Now they need to properly identify and confront the single individual who has done the most to make that impossible—Gov. Mike Dunleavy.

Dunleavy created the chaotic situation that led to the crisis, one marked by growing infighting, regional rivalries and internal dissension.

The former chancellors endorsed the notion that the current crop of chancellors “should now be permitted to move forward confidently with planning processes specific to each university that will effectively downsize and focus each separately accredited body in a way that preserves the missions of each one and that allows the universities to flourish in their service to their regions and the state.”

A lot of the angst stems from the desire in Anchorage for more independence and worries that a more centralized system would lead to greater control from Fairbanks.

The UA regents held an emergency meeting Monday and voted to delay the plan to consolidate the three branches of the university system. I think it was the right thing to do, given the level of confusion and controversy. The complexity of the system and the wide range of competing interests mandates a slower response.

What has been lost in much of the discussion is the cause of this mess—the flawed Dunleavy scheme that downsizing the university is the best option for Alaska.

Dunleavy and his former temporary budget director, Donna Arduin, performed no analysis before deciding that dismantling the university was a brilliant idea. They invented statistics and made false claims.

Don’t forget that it wasn’t three months ago that Dunleavy offered a one-page master plan to end research at UAF.

His reckless approach is the fundamental problem. The tension between Fairbanks and Anchorage is a symptom.

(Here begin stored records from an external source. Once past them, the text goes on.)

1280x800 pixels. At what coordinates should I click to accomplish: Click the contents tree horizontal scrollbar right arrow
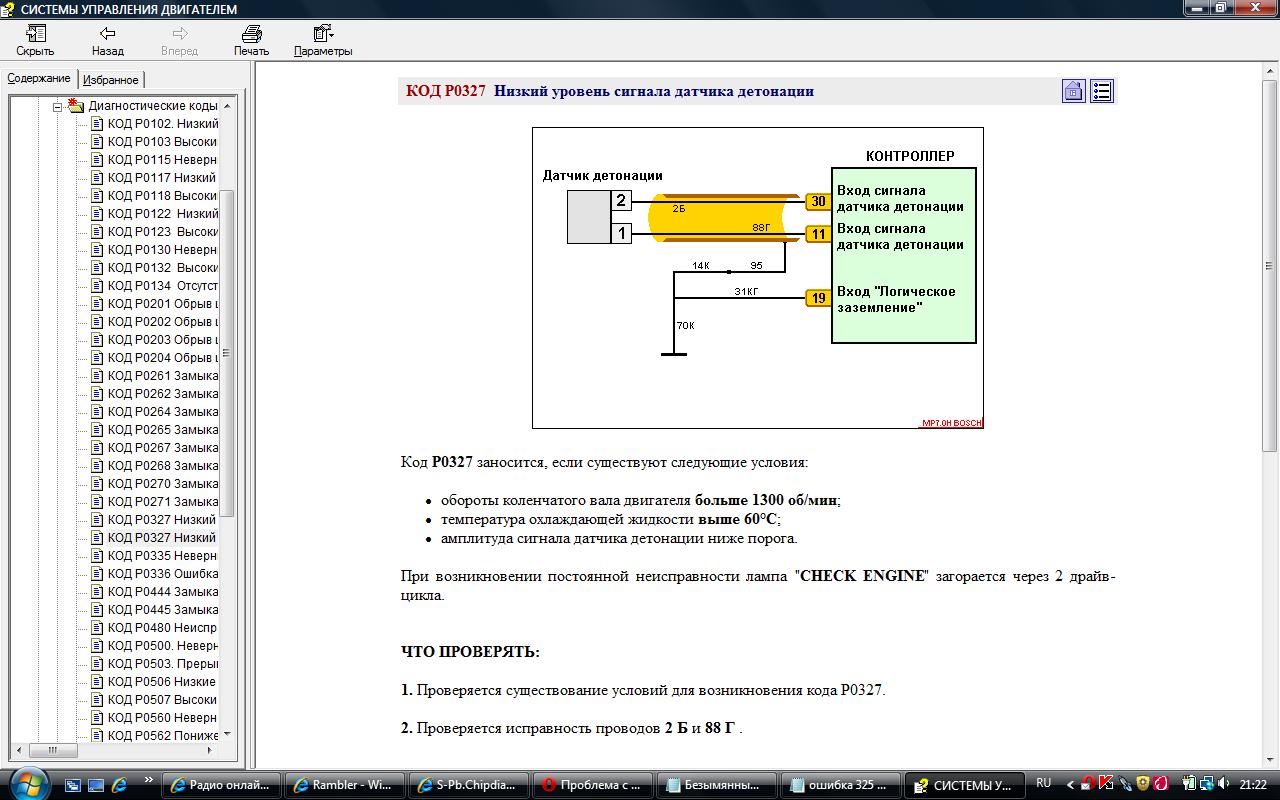[211, 751]
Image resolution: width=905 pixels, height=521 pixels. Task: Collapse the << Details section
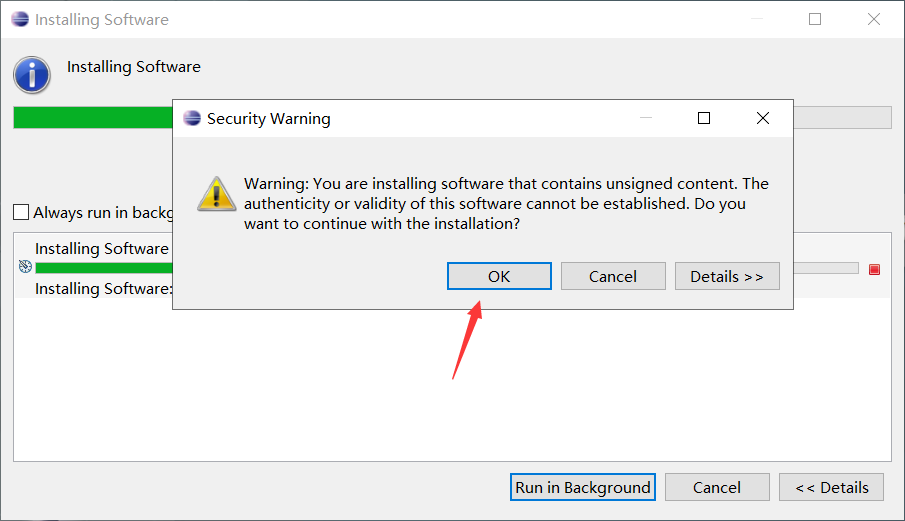pos(831,488)

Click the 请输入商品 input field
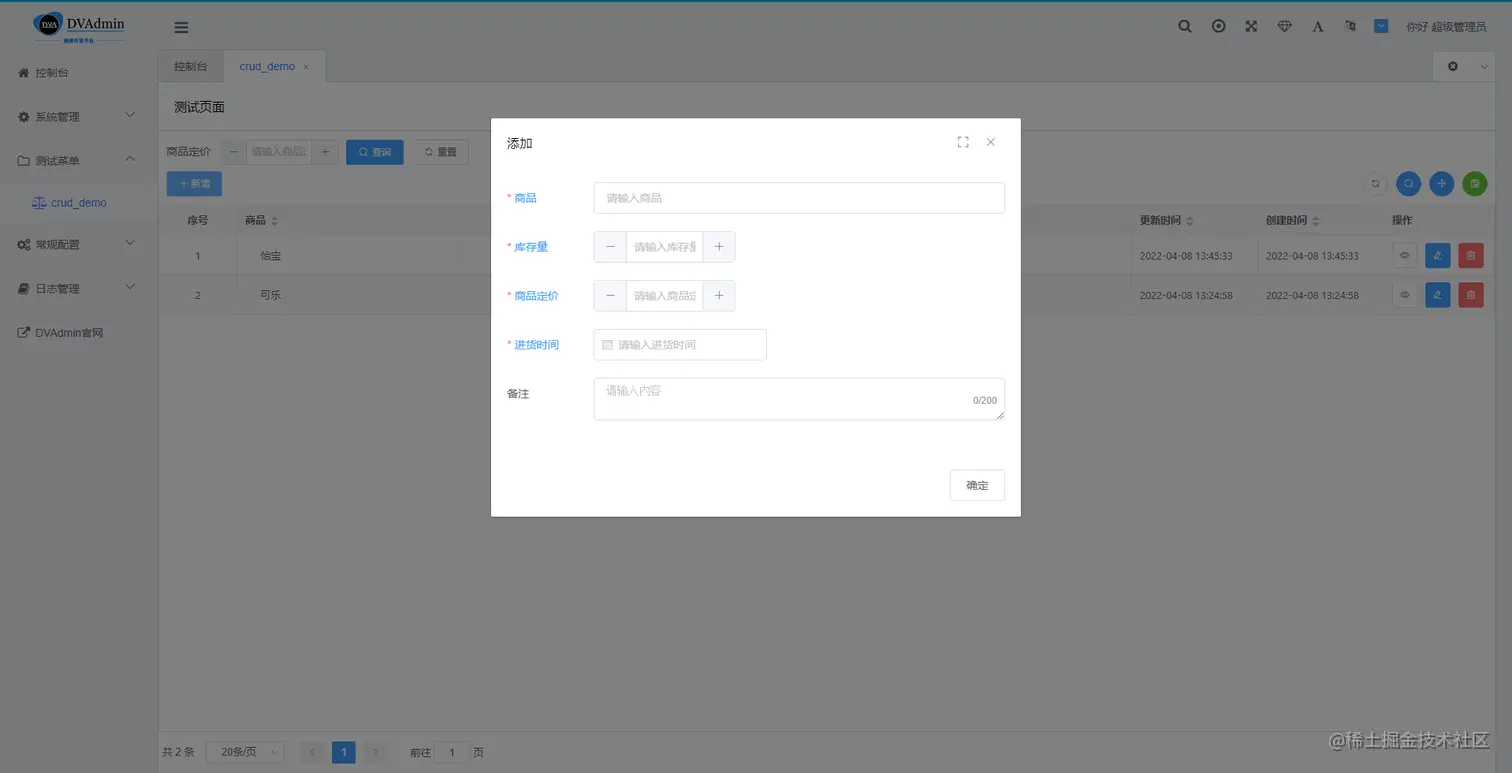coord(798,197)
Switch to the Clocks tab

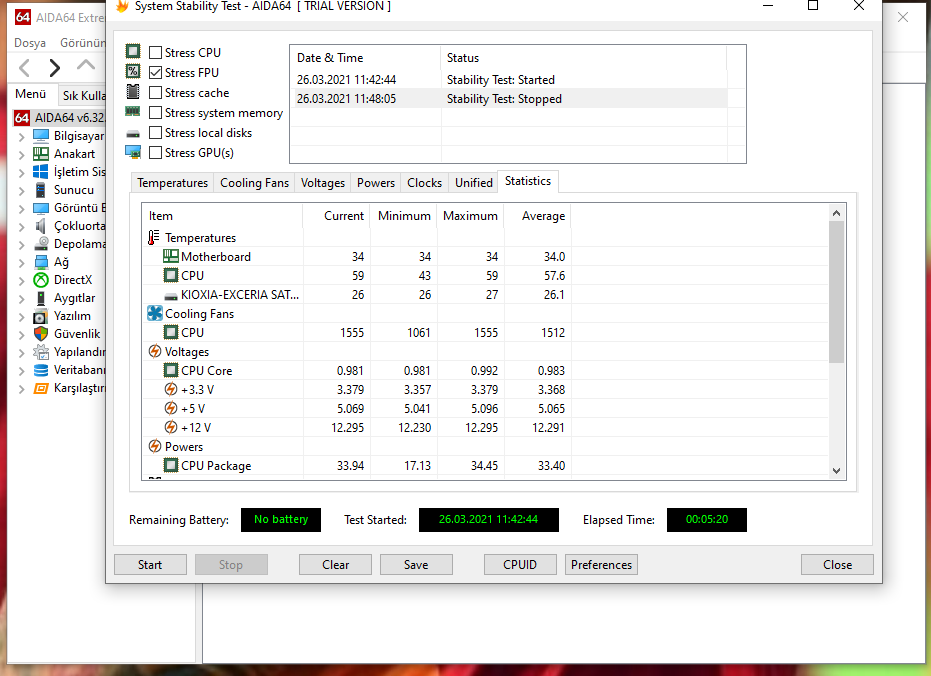[424, 182]
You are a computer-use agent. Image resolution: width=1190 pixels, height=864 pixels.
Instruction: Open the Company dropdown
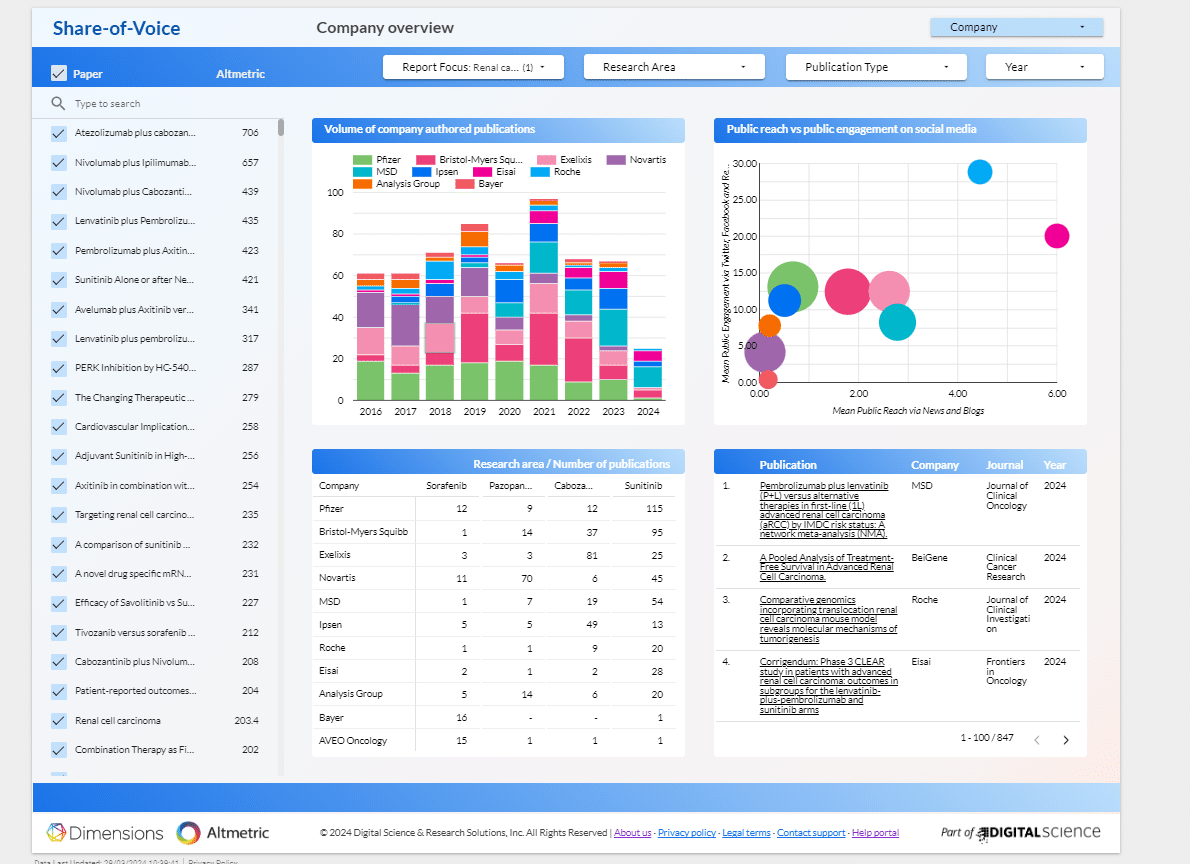tap(1016, 27)
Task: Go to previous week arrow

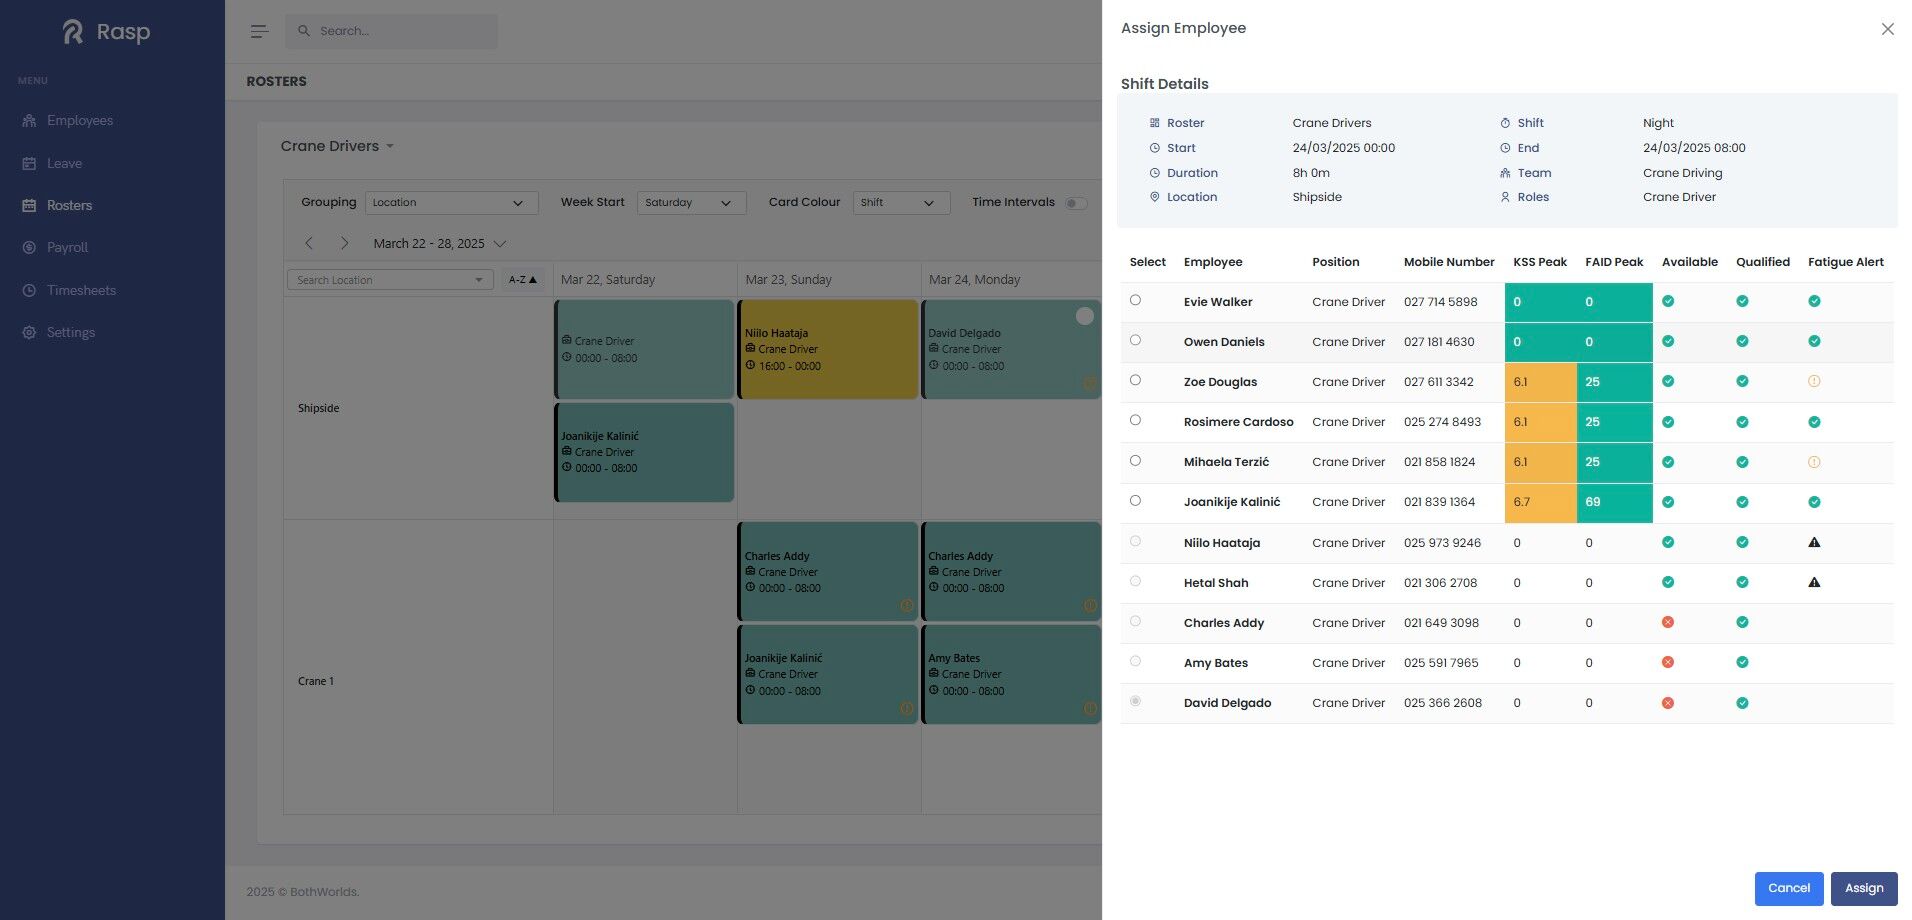Action: (x=309, y=243)
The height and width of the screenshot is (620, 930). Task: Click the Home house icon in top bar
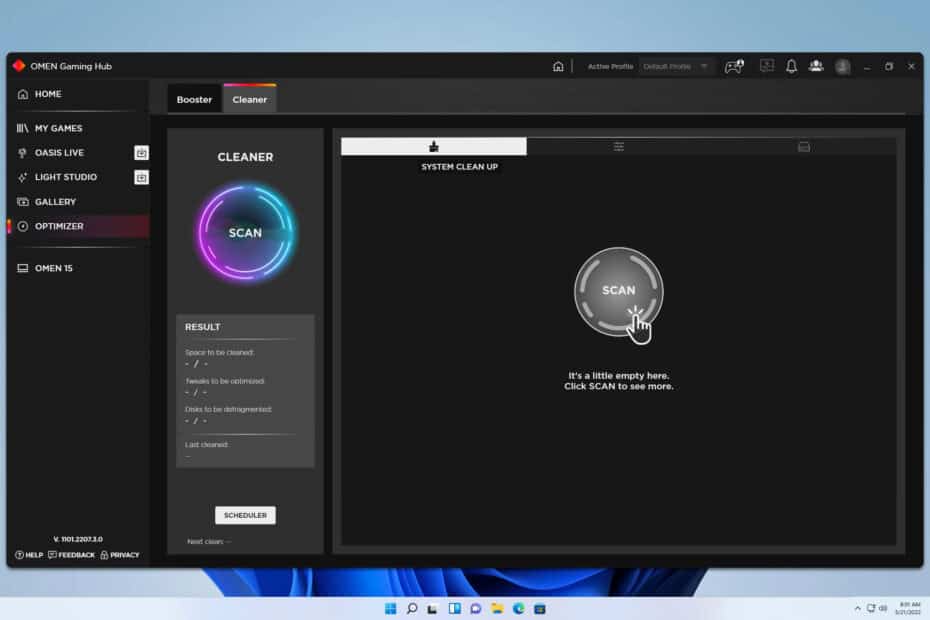[556, 65]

The pressure of the recall campaign and the reality that legislative majorities in both the House and Senate oppose the Dunleavy dismantling should be all that university supporters need to recognize the folly of Dunleavy’s world view and reject it.

The reticence of the former chancellors and so many other people connected with the university to call out Dunleavy’s continuing effort to dismantle the university, is the biggest obstacle to reversing what he has done.

The university needs to counter Dunleavy by realizing that the so-called “compact” that the governor forced UA to accept does not prevent the UA Board of Regents from seeking a budget that represents what the institution needs.

The compact was blackmail, pure and simple. Had the university not signed it, Dunleavy would have cut $110 million more immediately. It was a reckless demand by Dunleavy.

The university should abide by the letter of the so-called compact, in which it formally agreed that Dunleavy wants budget cuts.

Nothing in the compact requires the UA regents to agree with Dunleavy’s scheme.

The Legislature will set the budget for the university next year. It would be foolish for the university to go into that discussion accepting the Dunleavy blackmail as wisdom from on high.

The former chancellors, in their column, did point to a solution for all those who care about higher education.

“The university system is challenged by reductions in state funding and drops in enrollment, largely due to Gov. Mike Dunleavy’s approach to its statewide university system. However, these are not the first challenges the system has faced. Its rich history provides several examples where the president, chancellors, faculty, staff, students and alumni constituents have worked collaboratively to address and overcome issues,” the former chancellors said.

The best collaborative approach is to use the budget approved by legislative majorities last spring as the starting point and ignore the governor, who is on the run from the recall.